Parasit paling banyak ditemukan pada bagian badan, sirip ikan uji. Adanya parasit yang menyerang ikan nila disebabkan karena sirip dan kulit merupakan salah satu organ tubuh yang langsung berhubungan dengan air maka parasit akan lebih mudah menempel pada bagian sirip dan kulit dibandingkan dengan organ tubuh lainnya. Hal ini sesuai dengan pendapat Kabata (1985) dalam Riko dkk, (2012), menyatakan bahwa kulit dan sirip ikan mengandung banyak lendir yang merupakan makanan yang baik untuk parasit sehingga pada organ tubuh ini dapat dijadikan sebagai tempat hidup ektoparasit.

dengan pemberian garam 108 gram/liter (9 ppt).

Jika dilihat dari intensitas serangan menunjukkan bahwa perbedaan nilai intensitas yang sangat nyata pada bagian tubuh ikan.
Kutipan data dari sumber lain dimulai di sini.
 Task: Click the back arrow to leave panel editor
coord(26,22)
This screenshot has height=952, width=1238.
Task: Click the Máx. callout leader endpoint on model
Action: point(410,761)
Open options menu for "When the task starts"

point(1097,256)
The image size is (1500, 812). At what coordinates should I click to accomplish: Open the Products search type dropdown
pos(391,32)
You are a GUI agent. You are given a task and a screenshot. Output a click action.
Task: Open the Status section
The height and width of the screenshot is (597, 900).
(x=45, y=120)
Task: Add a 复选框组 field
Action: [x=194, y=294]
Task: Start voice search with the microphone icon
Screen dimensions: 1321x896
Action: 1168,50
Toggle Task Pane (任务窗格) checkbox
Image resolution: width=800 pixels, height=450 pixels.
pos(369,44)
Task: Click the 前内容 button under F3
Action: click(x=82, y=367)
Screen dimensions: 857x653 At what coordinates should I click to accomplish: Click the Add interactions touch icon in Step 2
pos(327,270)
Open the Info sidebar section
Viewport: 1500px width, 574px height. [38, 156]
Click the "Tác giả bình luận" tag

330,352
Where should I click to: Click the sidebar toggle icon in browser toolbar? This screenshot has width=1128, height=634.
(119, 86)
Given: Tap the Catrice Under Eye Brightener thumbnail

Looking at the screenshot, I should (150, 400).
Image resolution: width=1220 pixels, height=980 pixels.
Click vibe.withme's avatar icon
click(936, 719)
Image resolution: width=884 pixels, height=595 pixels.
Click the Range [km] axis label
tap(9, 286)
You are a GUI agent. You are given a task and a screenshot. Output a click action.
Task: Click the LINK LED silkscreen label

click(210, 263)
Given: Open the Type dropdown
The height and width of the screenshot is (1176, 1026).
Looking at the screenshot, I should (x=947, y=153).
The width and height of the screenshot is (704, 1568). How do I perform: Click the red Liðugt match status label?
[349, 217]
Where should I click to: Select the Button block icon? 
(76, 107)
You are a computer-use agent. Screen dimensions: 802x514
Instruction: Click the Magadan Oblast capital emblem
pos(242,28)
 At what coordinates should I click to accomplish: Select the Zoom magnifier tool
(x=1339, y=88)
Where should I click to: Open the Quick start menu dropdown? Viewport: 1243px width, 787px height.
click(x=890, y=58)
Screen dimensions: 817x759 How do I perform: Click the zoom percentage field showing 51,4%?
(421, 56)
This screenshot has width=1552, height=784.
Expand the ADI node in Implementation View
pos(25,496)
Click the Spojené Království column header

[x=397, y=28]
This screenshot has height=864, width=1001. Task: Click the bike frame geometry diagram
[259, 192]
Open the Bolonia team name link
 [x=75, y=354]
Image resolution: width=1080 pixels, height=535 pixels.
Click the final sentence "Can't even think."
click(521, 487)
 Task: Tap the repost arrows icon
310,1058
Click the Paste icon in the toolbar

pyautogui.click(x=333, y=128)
Pada masing-masing

perlakuan intensitas terendah adalah bagian kepala kemudian sirip dan yang tertinggi adalah badan. Sedangkan pada perlakuan G3 intensitas pada bagian kepala, sirip dan bagian badan memiliki nilai yang rendah dibandingkan perlakuan lainnya. Ini menunjukkan adanya pengaruh garam dalam mengatasi serangan Argulus sp. pada ikan nila.

Rendahnya infeksi Argulus sp. pada bagian kepala ikan disebabkan karena kepala memiliki batok yang keras sedangkan ototnya tipis. Ini yang menyebabkan Argulus sp. sulit menginfeksi bagian kepala. Hal ini sesuai Sinaga (2010) yang menjelaskan bahwa ketika Argulus sp. menggigit bagian kepala maka giginya mungkin hanya sampai ke batok kepala. Jika Argulus sp. mengigit terlalu dangkal maka akan mudah terlepas. Selain bentuk fisik kepala, rendahnya infeksi Argulus sp. pada bagian kepala disebabkan oleh adanya sifat dari ikan, jika ikan merasa ada sesuatu mengganggu di bagian tubuhnya maka ikan selalu melakukan gesekan pada ikan lain atau benda lunak lainnya. Jika hal ini dilakukan ikan maka Argulus sp. akan terlepas. Hal inilah yang menyebabkan rendahnya infeksi Argulus sp.

pada bagian kepala.

Secara keseluruhan terlihat bahwa Argulus sp. lebih suka menginfeksi bagian tubuh yang lunak dan mudah baginya untuk menancapkan gigi sebagai tempat menyerap darah inang. Hal ini didukung oleh Ali dkk (2013) yang menyatakan bahwa letak insang, struktur dan mekanisme kontak dengan lingkungan menjadikan insang sangat rentan terhadap perubahan kondisi lingkungan serta menjadi tempat yang tepat bagi berlangsungnya infeksi oleh organisme pathogen penyebab penyakit seperti parasit. Selain itu Argulus sp.

tanpaknya lebih suka menginfeksi pada tempat-tempat yang sulit bagi ikan untuk melepaskannya.